TEXTAUSZUG
Lieber Herr Seehofer, liebe CSU,

wir, die „Interessengemeinschaft zur Bewahrung des Bayrischen Brauchtums und der Bayrischen Sprache im Exil“ (IB³SEx) i. G. nehmen den Leitantrag der CSU zu ihrem kommenden Parteitag mit großer Sorge zur Kenntnis. Wir möchten mit diesem Schreiben auf die schwere Lage der Exilbayern aufmerksam machen und vor den Folgen ihres Vorhabens warnen. Wir hoffen inständig, dass unsere Interessen von der CSU gehört werden. Ja, von wem denn sonst!

Ausländer sollen also daheim deutsch sprechen. Ich bin einen Steinwurf vom Kloster Benediktbeuern entfernt geboren, habe lange in Bad Tölz gelebt und wohne nun mit anderen Bayern in einer Notgemeinschaft in Berlin. Weitergedacht bedeutet ihre Forderung für uns nur: kein bayrisch mehr in unseren vier Wänden, das König-Ludwig-Schneidebrett verstecken, wenn Besuch kommt, und die Erzeugnisse des Brauhauses Tegernsee nur noch in braunen Papiertüten auf den Tisch stellen. Auf der Straße tarnen wir unsere Herkunft gut, quälen uns ein „Brötchen“ zu bestellen (Schrippe geht gar nicht) und sollen nun Verfolgung in unseren vier Wänden ausgesetzt werden?

AUFGABENSTELLUNG
Beantworte anhand des Textauszugs die folgenden drei Fragen.
1. Welchen Antrag der CSU nimmt die Interessengemeinschaft mit großer Sorge zur Kenntnis?
2. In welcher Stadt wohnt die schreibende Person heute?
3. Welches Wort bestellen die Exilbayern auf der Straße nur mit Mühe?

GEZEIGTES MATERIAL
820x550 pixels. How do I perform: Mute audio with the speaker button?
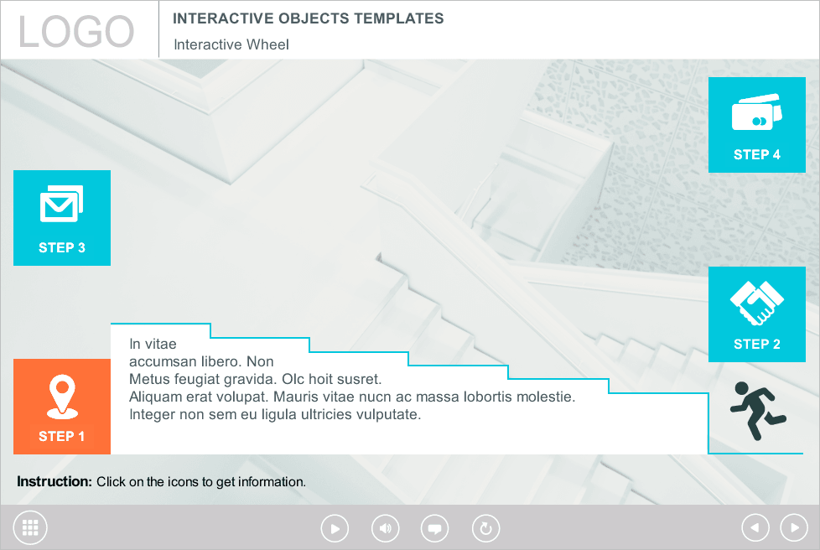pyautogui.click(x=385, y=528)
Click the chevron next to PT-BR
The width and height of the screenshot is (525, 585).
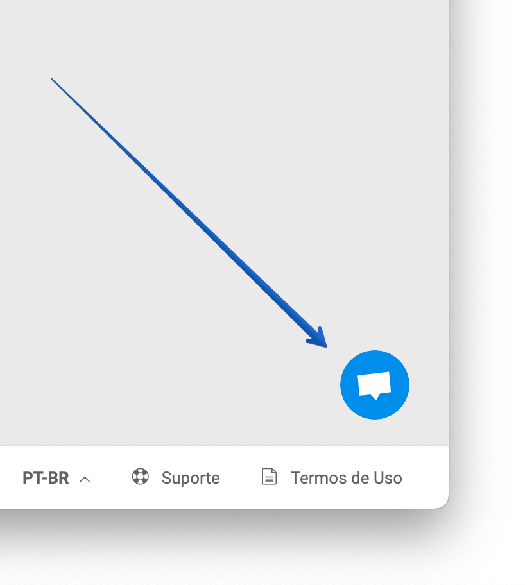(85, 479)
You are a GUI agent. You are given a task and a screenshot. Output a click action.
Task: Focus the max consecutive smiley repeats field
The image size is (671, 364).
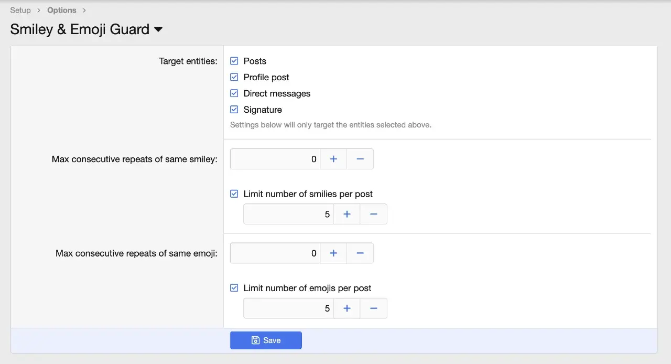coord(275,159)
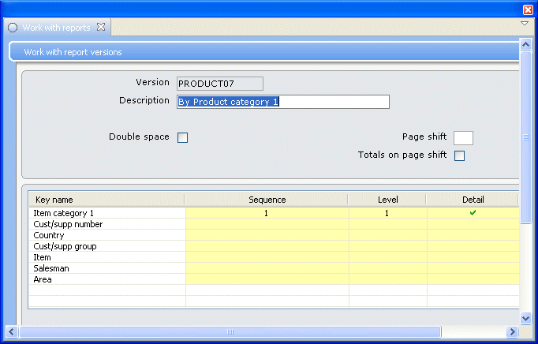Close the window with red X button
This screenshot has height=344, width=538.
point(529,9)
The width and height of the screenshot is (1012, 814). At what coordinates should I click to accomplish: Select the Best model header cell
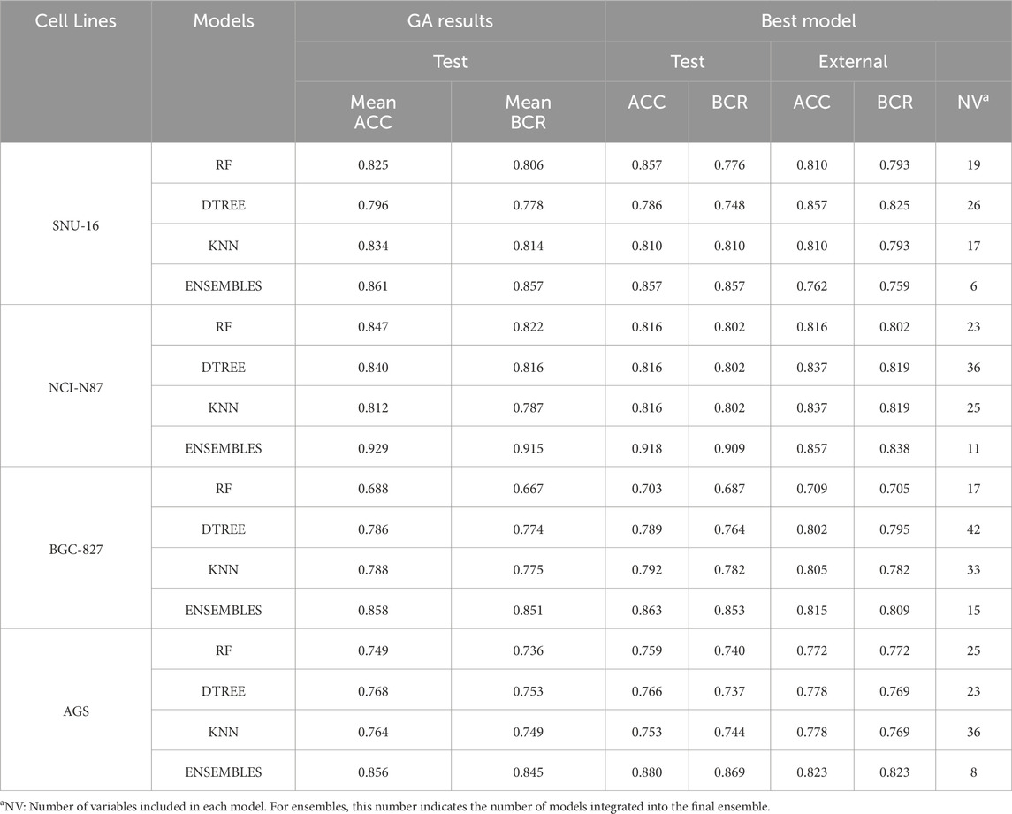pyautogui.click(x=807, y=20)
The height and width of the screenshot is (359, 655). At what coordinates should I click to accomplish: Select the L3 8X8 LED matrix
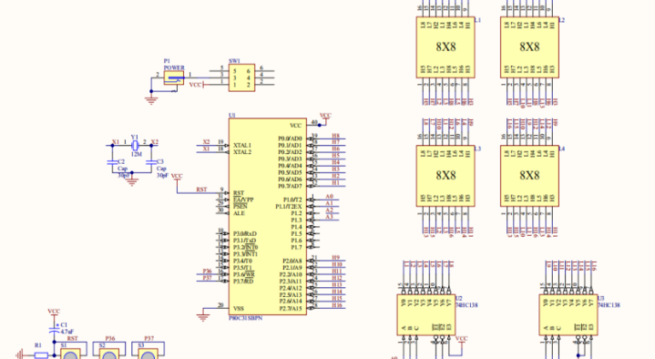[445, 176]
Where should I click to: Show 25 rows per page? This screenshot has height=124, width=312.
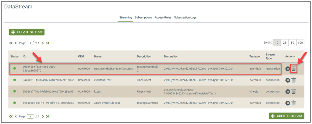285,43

--

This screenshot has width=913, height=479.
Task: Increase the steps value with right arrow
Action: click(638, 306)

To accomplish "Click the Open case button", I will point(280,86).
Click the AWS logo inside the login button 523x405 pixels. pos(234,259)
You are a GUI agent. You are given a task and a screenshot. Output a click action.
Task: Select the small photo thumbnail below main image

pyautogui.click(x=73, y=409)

SCHRIFTLICHE ANTWORT
1. Den Leitantrag der CSU zu ihrem kommenden Parteitag.
2. In Berlin.
3. „Brötchen“.